The Gold Coast
is the name of a very wealthy part of Chicago and was listed on the National Register of Historic Places on January 30, 1978. The Gold Coast Historic District in Chicago was the name of the second wealthiest neighbourhood in the United States. Only Manhattan's Upper East Side is more affluent. The Gold Coast consists mostly of high-rise apartment buildings on Lake Shore Drive, facing Lake Michigan, but also includes low-rise residential blocks inland. The Gold Coast is Chicago's wealthiest neighbourhood, along with the northern part of Streeterville. The zone extends along the lakefront from Oak Street to North Avenue, reaching inland approximately to Dearborn Parkway. The housing is a mixture of 19th century brownstones and concrete high-rises, mostly from around the 1960s. At North Avenue the neighbourhood overlooks Lincoln Park. As with many neighbourhoods, its exact borders are subject to dispute, but generally extend south to Oak and west to LaSalle, excluding the Carl Sandburg Village housing development between LaSalle, Dearborn, Division, and North (located in Old Town and built as a buffer to encroaching blight in the 1960s). The Gold Coast was an unexceptional neighbourhood until 1885, when Potter Palmer, former dry goods merchant and owner of the Palmer House hotel, built a fanciful castle on Lake Shore Drive. Over the next few decades, Chicago's elite gradually migrated from Prairie Avenue to their new homes north of the Loop.
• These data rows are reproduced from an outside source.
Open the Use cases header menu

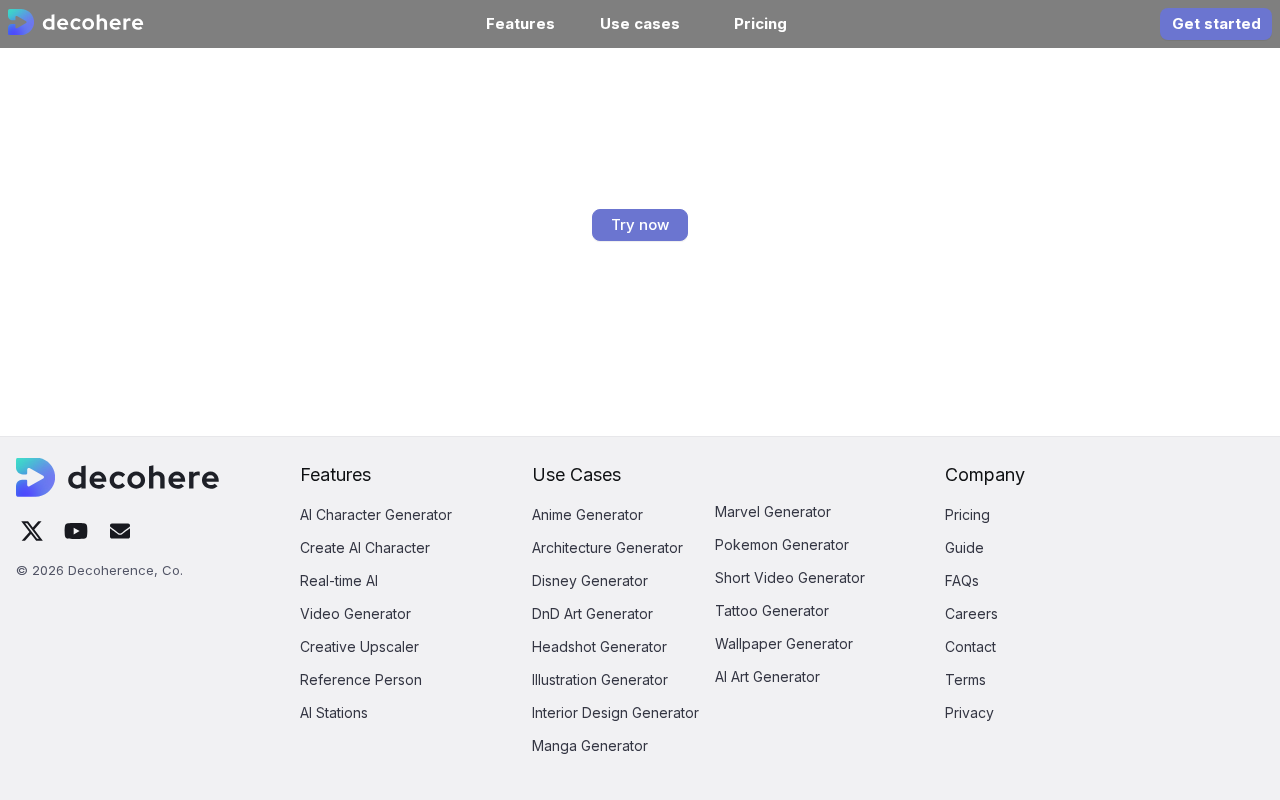640,24
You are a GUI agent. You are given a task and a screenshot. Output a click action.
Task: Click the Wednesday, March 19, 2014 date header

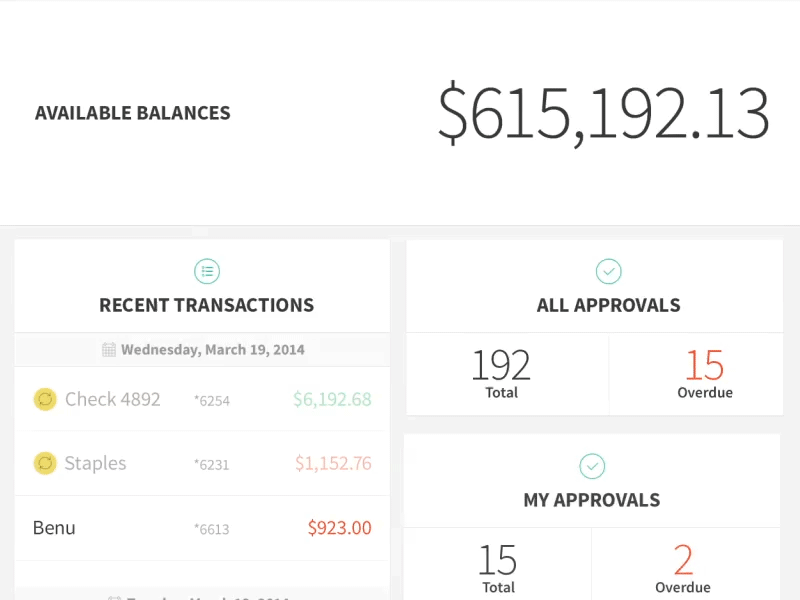212,350
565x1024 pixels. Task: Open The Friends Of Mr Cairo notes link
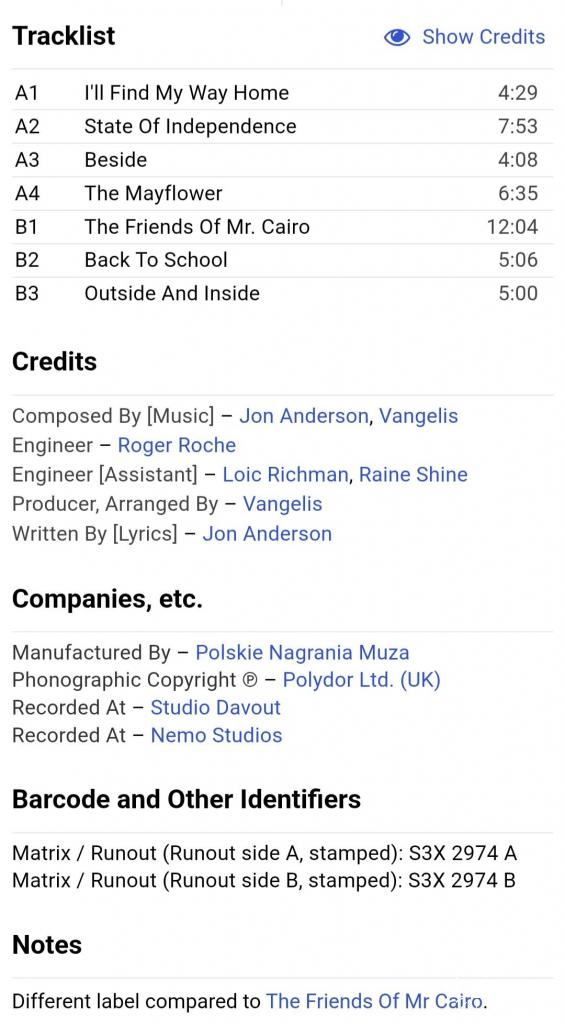[376, 1001]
Gold Coast is zoned to the following schools: Chicago Public Schools, Ogden School, O.A. Thorp Scholastic Academy (a magnet school) and Lincoln Park High School.
The Drake Hotel
is one of the important buildings in the Gold Coast History District. The Brothers John and Tracy Drake built the Drake Hotel in 1920. The architectural firm was Marshall and Fox. From the very beginning, the Drake brothers set out to create a structure that would inspire awe and emulation. Billed as one of the nation’s first urban resorts, The Drake gained in fame throughout the 1920s. The Drake was home to the famous "Amos and Andy" radio show, and to numerous big band performances of the time. In 1924, HRH the Prince of Wales (later known as the Duke of Windsor) was a guest of The Drake, establishing The Drake's 84-year tradition of serving as the Chicago home to the British royal family. Future British Prime Minister Winston Churchill was also a guest of The Drake during the 1920s, as were such notables as exiled Grand Duke Alexander or Russia and Queen Marie of Romania. You can see this building in front and in the back the John Hancock Center.
John Hancock Center
is a 100-story, multi-use building, recognized around the world for its distinctive architecture, prestigious location and presence on Chicago's skyline. For these reasons, the building is sought after by both large and small office tenants. The floors 1-5 are commercial, 6-12 is for parking, the floors from 13-41 are offices, 44-92 are apartment and on the floors over 93 are television, observatory, restaurant, mechanical. The building is owned by W2007 Golub JHC Realty, LLC with on-site management by Golub Realty Services, LLC and the company's wholly-owned property services affiliate. Designed by renowned architects Skidmore, Owings & Merrill, John Hancock Center has won numerous awards for its innovative and iconic style, including the Distinguished Architects 25-Year Award from the American Institute of Architects. The building's distinctive exterior cross-bracing eliminates the need for support beams, greatly increasing the amount of usable floor space.